There are three main ways to assault a card-based electronic access control system—skimming, eavesdropping, or relay attacks. The first type occurs when the attacker uses an unauthorized reader to access information on the unsuspecting victim’s radio frequency identification (RFID) card or tag without consent. As a result, the attacker is able to read stored information or modify data by writing to the credential. From that point on, the attacker can control when and where unauthorized entries may occur.

An eavesdropping attack occurs when an attacker recovers the data sent during a transaction between the legitimate reader and card. As a result, the attacker can recover and store the data of interest. The attacker can then use this stored data at will.

Lastly, RFID systems are potentially vulnerable to an attack in situations where the attacker relays communication between the reader and a tag. A successful relay attack lets an attacker temporarily possess a ‘clone’ of a token, allowing the attacker to gain the associated benefits. Some sophisticated RFID credentials perform mutual authentication and encrypt the subsequent communication. An attacker, however, never needs to know the plain-text data or the key material as long as he or she can continue relaying the respective messages. It is therefore irrelevant whether the reader authenticates the token cryptographically, or encrypts the data, since the relay attack cannot be prevented by application layer security.

What is scary about this is the equipment used to perpetrate these types of attacks can be inexpensive and widely available. However, to fully understand how to stop such assaults, building and design professionals first need to understand how RFID cards and readers work.

Technology behind readers and cards
There are two basic contactless card-based technologies—proximity and smartcard. Proximity takes advantage of industry acknowledged norms, while smart card readers typically make use of the international standard for such cards, which is designated at International Organization for Standardization/International Electrotechnical Commission (ISO/IEC) 14443, Identification Cards–Contactless Integrated Circuit Cards: Proximity Cards.

In operation, proximity-readers typically generate an electromagnetic field that is tuned to 125 kHz—an internationally recognized radio frequency for low-power data communications. When a credential enters this field, then the credential’s internal RFIC is activated. The RFIC then transmits its unique data back to the reader as an encoded signal. The encoding of this signal typically comprises of a data algorithm that uses a byte-parity error-detection scheme.

A byte is a unit of data that is eight binary digits, or bits, long.
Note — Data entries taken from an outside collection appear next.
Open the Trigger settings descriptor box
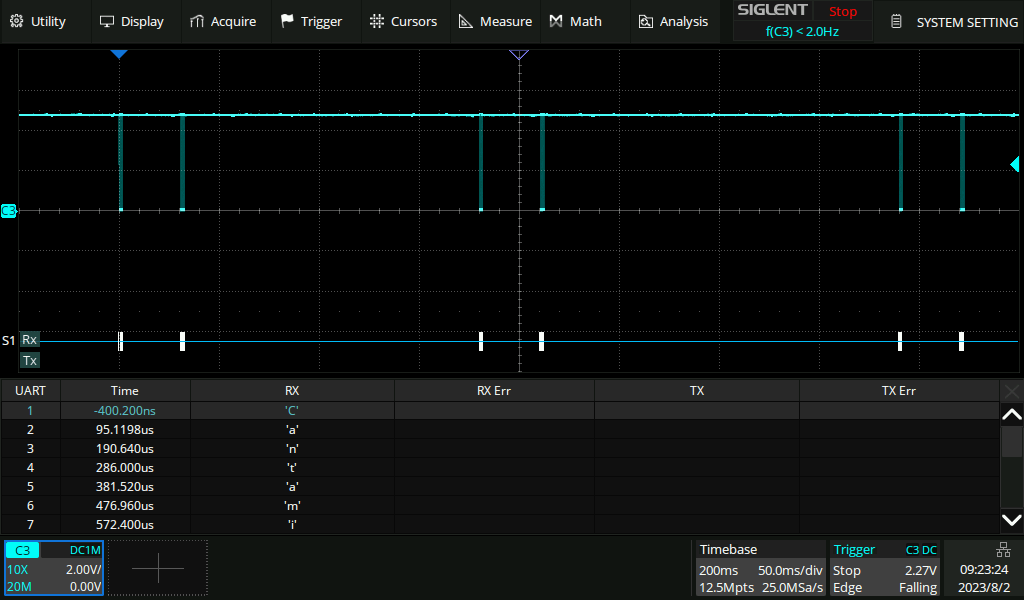Image resolution: width=1024 pixels, height=600 pixels. [885, 568]
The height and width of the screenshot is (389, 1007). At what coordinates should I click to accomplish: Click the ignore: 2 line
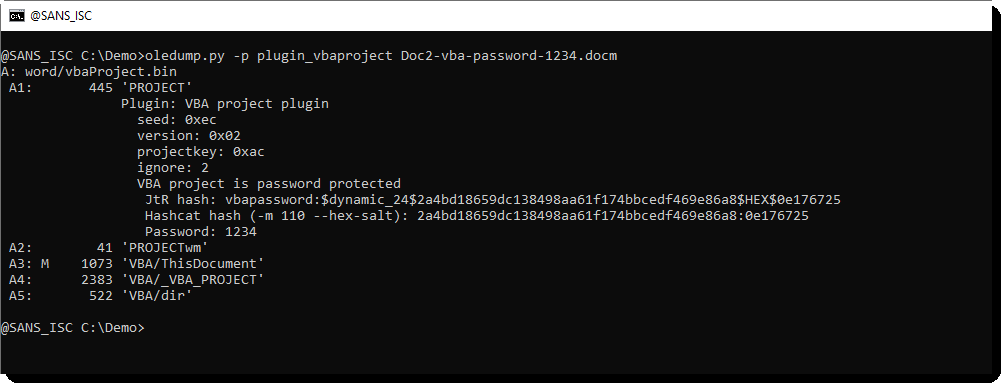pyautogui.click(x=173, y=168)
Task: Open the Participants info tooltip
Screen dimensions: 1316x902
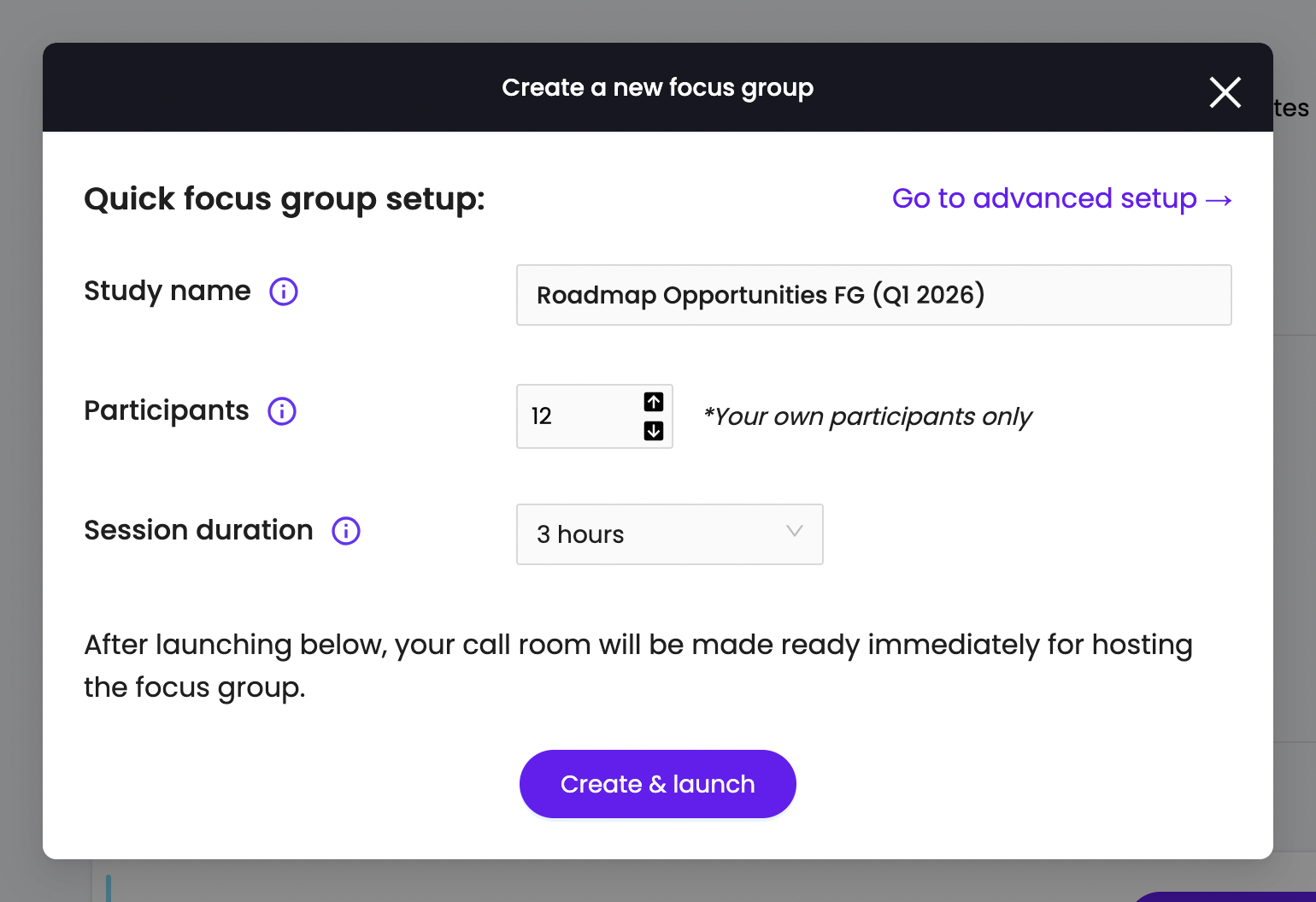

A parity bit, or check bit, is a bit added to the end of a string of binary code (0s and 1s) indicating whether the number of bits in the string with the value one is even or odd.

There are two variants of parity bits—even and odd. In the case of even parity, the bits with a value of 1 in a given set are counted. If that total is odd, the parity bit value is set to 1, making the total count of 1s in the set an even number. If the count of 1s in a given set of bits is already even, the parity bit’s value remains 0. In the case of odd parity, the situation is reversed. Instead, if the sum of bits with a value of 1 is odd, the parity bit’s value is set to 0. If the sum of bits with a value of 1 is even, the parity bit value is set to 1, making the total count of 1s in the set an odd number.